E a lei nova também passou a prever a hipótese do tráfico de drogas como crime militar, ao incluir o novel § 5º ao art. 290, prevendo uma pena de 5 a 15 anos de reclusão para o agente, neste ponto equiparando-a ao que se encontra previsto no art. 33 da Lei 11.343/2006, mas sem prever a pena de pagamento de 500 (quinhentos) a 1.500 (mil e quinhentos) dias-multa que a lei penal comum estabelece de forma concomitante, o que faz com que, nessa equiparação pela metade, a prática do tráfico de drogas de natureza militar seja mais benéfico ao agente que o tráfico previsto na legislação penal comum.

           

Rodrigo Foureaux e Luiz Paulo Spinola, defendendo a aplicação da pena de multa nos crimes militares por extensão, lembraram que a Lei 14.688/2023 promoveu alterações nos preceitos secundários da parte especial do Código Penal Militar, mas não previu a pena de multa que se encontra prevista no crime correspondente na legislação penal comum. Para eles, o legislador teve a oportunidade de inserir expressamente a pena de multa, mas assim não procedeu, tendo inclusive, alterado várias penas e nada dito a respeito da pena de multa.

           

Os autores citam os crimes que foram alterados pela Lei 14.688/2023, sem previsão da pena de multa, estabelecendo uma comparação com tipos penais semelhantes do Código Penal comum que prevê a pena pecuniária, como o tráfico de drogas (art. 290, § 5º do CPM – art. 33, caput, da Lei 11.343/2006)[8].

 

           

Conclusão

 

A pergunta que não quer calar: era necessária a alteração no art. 290 do CPM? A bem da verdade, a alteração legal procedida era dispensável – como a maioria dos dispositivos da Lei 14.688, de técnica imperfeita ou equivocada.

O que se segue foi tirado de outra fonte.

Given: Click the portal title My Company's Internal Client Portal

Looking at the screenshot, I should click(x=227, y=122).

Com efeito, com o advento da Lei 13.491/2017, qualquer crime da legislação comum – inclusive da Lei de Drogas, desde que cometido em uma das hipóteses do inciso II, do art. 9º, do Código Penal Militar, transforma-se em crime militar por extensão [também chamado de extravagante].


Da mesma forma, já existia uma legislação específica sobre drogas, a Lei 11.343, de 23 de agosto de 2006, e os crimes nela previstos, em tese sempre poderiam vir a tornar-se crimes militares por extensão, o que afastaria qualquer necessidade de ajuste ou reforma no art. 290, principalmente da forma equivocada como foi feita.

           

A Lei disse mais do que devia, e menos do que pretendia. É o que parece. Com a palavra os Tribunais!

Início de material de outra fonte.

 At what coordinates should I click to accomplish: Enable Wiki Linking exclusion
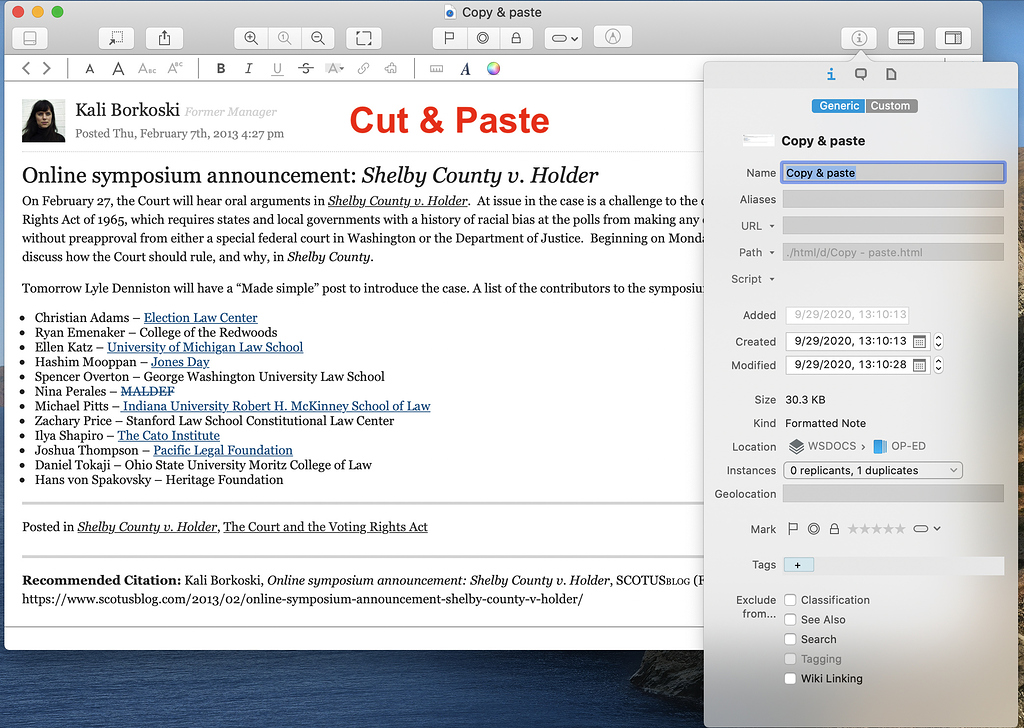tap(788, 678)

Jorge Cesar de Assis é advogado inscrito na OAB-PR. Membro aposentado do Ministério Público Militar da União. Integrou o Ministério Público paranaense. Oficial da Reserva Não Remunerada da Polícia Militar do Paraná. Sócio Fundador da Associação Internacional das Justiças Militares – AIJM. Membro correspondente da Academia Mineira de Direito Militar e da Academia de Letras dos Militares Estaduais do Paraná – ALMEPAR. Coordenador da Biblioteca de Estudos de Direito Militar da Editora Juruá. Administrador do site JUS MILITARIS - www.jusmilitaris.com.br.          

 

NOTAS

[1] NUCCI, Guilherme de Souza, Código Penal Militar Comentado, São Paulo: Editora Revista dos Tribunais, 2013, p.103.

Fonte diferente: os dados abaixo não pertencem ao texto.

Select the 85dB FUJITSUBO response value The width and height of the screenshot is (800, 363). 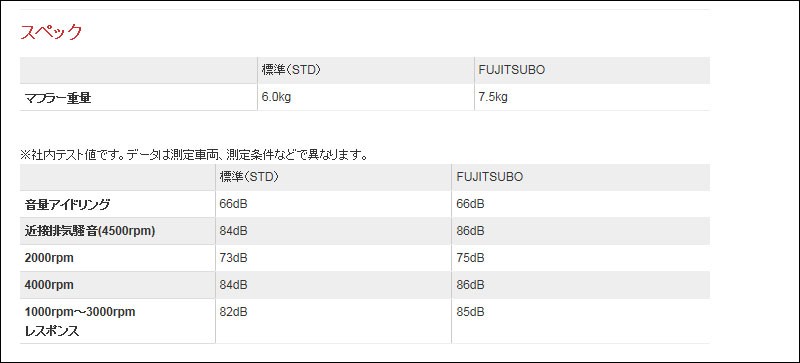[470, 312]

[2] COUTO, Cleber; SILVA, Túlio Leno Góes. A (in)constitucionalidade do artigo 28 da Lei de Droga. Disponível no Jus no endereço https://jus.com.br/artigos/42689 , acesso em 08.09.2023.

[3] BITENCOURT, Cezar Roberto, Código Penal Comentado, 10ª edição, São Paulo: Editora Saraiva, 2019, p.196.

[4] NUCCI, Guilherme de Souza, Código Penal Militar Comentado, p.102.

[5] ROSSETTO, Enio Luiz. Código Penal Militar Comentado, São Paulo: Editora Revista dos Tribunais, 2012, p. 253.

[6] GIULIANI, Ricardo Henrique Alves, Direito Penal Militar – Série Concursos, Porto Alegre: Editora Verbo Jurídico, 2007, p.80.

[7] FREITAS, Ricardo; ROCHA, Guilherme; MARREIROS, Adriano Alves. Direito Penal Militar – Teoria Crítica & Prática, São Paulo: Editora Método, 2015, pp.611, 612 e 613.

[8] FOUREAUX, Rodrigo & SPINOLA, Luiz Paulo. A aplicação da pena de multa no Direito Penal Militar diante da minirreforma do Código Penal Militar (Lei 14.688/2023), Florianópolis: Direito Militar nº 161, setembro – outubro de 2023, pp. 24-25.